What to work on:
Retype the lines between the one containing "Describe the element at coordinates (881, 219)" and the one containing "Looking at the image, I should click on (1503, 496).", inclusive, with no changes.

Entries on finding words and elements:
----------

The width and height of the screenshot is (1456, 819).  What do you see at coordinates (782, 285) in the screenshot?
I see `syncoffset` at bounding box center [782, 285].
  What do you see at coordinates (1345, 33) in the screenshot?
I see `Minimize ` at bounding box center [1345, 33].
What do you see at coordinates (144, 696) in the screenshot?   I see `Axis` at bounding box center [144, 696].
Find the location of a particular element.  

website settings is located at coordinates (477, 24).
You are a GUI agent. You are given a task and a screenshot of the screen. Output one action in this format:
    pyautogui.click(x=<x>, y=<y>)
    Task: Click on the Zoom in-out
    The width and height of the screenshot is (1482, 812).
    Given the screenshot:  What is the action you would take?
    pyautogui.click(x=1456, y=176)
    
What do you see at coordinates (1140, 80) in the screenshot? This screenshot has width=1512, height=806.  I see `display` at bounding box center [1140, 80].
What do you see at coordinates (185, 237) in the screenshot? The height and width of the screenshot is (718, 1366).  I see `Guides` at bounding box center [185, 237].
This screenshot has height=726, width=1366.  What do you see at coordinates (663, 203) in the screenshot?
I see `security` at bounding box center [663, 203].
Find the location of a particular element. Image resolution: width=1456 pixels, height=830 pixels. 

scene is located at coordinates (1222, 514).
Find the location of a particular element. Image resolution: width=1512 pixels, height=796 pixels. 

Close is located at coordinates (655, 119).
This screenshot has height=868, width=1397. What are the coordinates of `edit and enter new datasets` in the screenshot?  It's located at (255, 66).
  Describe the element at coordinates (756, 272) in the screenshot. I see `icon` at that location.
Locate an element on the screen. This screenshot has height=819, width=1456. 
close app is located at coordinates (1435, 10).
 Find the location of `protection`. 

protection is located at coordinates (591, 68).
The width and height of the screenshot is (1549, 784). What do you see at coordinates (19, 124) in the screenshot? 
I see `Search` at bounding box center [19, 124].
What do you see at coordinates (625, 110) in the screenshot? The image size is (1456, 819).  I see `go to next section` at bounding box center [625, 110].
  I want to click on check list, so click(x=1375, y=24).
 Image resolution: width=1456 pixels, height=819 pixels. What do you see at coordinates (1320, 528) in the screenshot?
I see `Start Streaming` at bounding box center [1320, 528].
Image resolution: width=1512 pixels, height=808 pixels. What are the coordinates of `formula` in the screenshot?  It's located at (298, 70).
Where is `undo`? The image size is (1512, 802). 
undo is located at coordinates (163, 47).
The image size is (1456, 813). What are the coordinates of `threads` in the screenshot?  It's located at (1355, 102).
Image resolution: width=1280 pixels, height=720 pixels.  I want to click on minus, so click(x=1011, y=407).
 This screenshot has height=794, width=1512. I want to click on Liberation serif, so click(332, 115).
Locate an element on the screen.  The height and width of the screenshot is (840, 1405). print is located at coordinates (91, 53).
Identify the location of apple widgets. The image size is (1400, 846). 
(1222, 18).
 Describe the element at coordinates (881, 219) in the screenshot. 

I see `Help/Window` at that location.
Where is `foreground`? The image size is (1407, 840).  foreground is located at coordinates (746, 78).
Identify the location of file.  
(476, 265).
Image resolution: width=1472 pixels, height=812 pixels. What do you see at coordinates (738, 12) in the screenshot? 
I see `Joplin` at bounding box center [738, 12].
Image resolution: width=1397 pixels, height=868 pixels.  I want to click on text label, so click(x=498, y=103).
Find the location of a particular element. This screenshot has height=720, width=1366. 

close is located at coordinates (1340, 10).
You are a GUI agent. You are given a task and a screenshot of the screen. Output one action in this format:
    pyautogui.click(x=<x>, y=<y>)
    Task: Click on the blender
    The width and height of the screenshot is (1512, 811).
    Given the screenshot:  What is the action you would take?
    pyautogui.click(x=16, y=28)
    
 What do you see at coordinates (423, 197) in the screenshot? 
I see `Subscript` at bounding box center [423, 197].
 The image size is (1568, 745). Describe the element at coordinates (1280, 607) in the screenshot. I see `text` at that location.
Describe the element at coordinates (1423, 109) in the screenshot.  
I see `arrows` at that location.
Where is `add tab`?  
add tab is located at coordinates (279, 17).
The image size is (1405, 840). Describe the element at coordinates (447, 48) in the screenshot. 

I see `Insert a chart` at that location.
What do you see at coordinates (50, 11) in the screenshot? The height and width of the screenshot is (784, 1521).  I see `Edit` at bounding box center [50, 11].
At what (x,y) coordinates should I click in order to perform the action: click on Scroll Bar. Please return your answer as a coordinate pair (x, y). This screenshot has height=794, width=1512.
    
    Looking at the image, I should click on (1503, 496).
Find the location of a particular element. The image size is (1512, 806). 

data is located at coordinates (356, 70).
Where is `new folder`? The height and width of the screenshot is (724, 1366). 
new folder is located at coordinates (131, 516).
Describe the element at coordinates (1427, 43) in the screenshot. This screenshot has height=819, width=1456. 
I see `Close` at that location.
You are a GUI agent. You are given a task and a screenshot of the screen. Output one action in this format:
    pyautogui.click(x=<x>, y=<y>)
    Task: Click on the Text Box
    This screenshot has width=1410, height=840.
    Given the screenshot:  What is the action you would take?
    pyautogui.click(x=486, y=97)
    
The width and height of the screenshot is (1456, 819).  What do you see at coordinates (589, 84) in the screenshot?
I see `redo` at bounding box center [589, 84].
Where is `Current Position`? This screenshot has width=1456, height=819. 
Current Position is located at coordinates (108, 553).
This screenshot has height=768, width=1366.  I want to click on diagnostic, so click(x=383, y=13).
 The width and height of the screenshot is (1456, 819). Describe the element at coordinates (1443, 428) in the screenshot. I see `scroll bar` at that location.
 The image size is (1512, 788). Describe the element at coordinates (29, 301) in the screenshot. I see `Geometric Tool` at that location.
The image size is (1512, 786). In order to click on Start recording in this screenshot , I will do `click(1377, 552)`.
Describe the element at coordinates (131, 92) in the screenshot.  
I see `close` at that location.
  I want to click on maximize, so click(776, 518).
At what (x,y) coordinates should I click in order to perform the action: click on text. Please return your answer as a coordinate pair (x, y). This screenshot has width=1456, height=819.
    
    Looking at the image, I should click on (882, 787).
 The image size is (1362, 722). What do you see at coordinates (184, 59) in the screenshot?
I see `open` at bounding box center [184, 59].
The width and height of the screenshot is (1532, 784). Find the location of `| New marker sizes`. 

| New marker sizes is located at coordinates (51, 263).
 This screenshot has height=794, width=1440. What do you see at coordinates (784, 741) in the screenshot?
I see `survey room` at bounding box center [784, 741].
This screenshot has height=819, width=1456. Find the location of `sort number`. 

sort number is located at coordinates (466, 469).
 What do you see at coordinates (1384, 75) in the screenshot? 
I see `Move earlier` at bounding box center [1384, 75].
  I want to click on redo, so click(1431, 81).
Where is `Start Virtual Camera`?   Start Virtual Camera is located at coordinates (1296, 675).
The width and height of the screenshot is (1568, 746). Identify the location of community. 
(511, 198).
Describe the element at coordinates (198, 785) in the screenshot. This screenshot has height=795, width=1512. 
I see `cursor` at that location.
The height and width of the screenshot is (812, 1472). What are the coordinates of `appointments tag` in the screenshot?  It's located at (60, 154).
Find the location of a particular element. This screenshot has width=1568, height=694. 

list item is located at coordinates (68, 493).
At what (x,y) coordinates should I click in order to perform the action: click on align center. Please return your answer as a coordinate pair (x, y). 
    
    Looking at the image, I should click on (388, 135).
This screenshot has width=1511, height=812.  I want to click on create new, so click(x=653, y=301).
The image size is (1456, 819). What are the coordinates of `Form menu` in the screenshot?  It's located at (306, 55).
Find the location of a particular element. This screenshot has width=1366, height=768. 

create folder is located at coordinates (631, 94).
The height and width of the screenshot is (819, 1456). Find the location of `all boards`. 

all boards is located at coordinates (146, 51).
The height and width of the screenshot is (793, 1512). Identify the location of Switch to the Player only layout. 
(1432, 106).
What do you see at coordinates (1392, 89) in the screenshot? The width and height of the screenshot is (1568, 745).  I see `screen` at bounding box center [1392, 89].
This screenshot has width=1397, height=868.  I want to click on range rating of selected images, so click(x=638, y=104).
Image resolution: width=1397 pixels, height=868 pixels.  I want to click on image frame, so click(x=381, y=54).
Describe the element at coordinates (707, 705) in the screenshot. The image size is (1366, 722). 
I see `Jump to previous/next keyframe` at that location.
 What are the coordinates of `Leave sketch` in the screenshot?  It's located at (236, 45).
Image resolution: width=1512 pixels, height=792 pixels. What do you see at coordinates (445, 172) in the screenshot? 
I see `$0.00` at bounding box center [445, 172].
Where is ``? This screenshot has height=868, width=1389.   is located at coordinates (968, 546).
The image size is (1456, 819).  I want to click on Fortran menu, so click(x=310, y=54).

----------

The reply:
 Describe the element at coordinates (881, 219) in the screenshot. 

I see `Help/Window` at that location.
Where is `foreground`? The image size is (1407, 840).  foreground is located at coordinates (746, 78).
Identify the location of file.  
(476, 265).
Image resolution: width=1472 pixels, height=812 pixels. What do you see at coordinates (738, 12) in the screenshot? 
I see `Joplin` at bounding box center [738, 12].
Image resolution: width=1397 pixels, height=868 pixels.  I want to click on text label, so click(x=498, y=103).
Find the location of a particular element. This screenshot has height=720, width=1366. 

close is located at coordinates (1340, 10).
You are a GUI agent. You are given a task and a screenshot of the screen. Output one action in this format:
    pyautogui.click(x=<x>, y=<y>)
    Task: Click on the blender
    The width and height of the screenshot is (1512, 811).
    Given the screenshot:  What is the action you would take?
    pyautogui.click(x=16, y=28)
    
 What do you see at coordinates (423, 197) in the screenshot? 
I see `Subscript` at bounding box center [423, 197].
 The image size is (1568, 745). Describe the element at coordinates (1280, 607) in the screenshot. I see `text` at that location.
Describe the element at coordinates (1423, 109) in the screenshot.  
I see `arrows` at that location.
Where is `add tab`?  
add tab is located at coordinates (279, 17).
The image size is (1405, 840). Describe the element at coordinates (447, 48) in the screenshot. 

I see `Insert a chart` at that location.
What do you see at coordinates (50, 11) in the screenshot? The height and width of the screenshot is (784, 1521).  I see `Edit` at bounding box center [50, 11].
At what (x,y) coordinates should I click in order to perform the action: click on Scroll Bar. Please return your answer as a coordinate pair (x, y). This screenshot has height=794, width=1512.
    
    Looking at the image, I should click on (1503, 496).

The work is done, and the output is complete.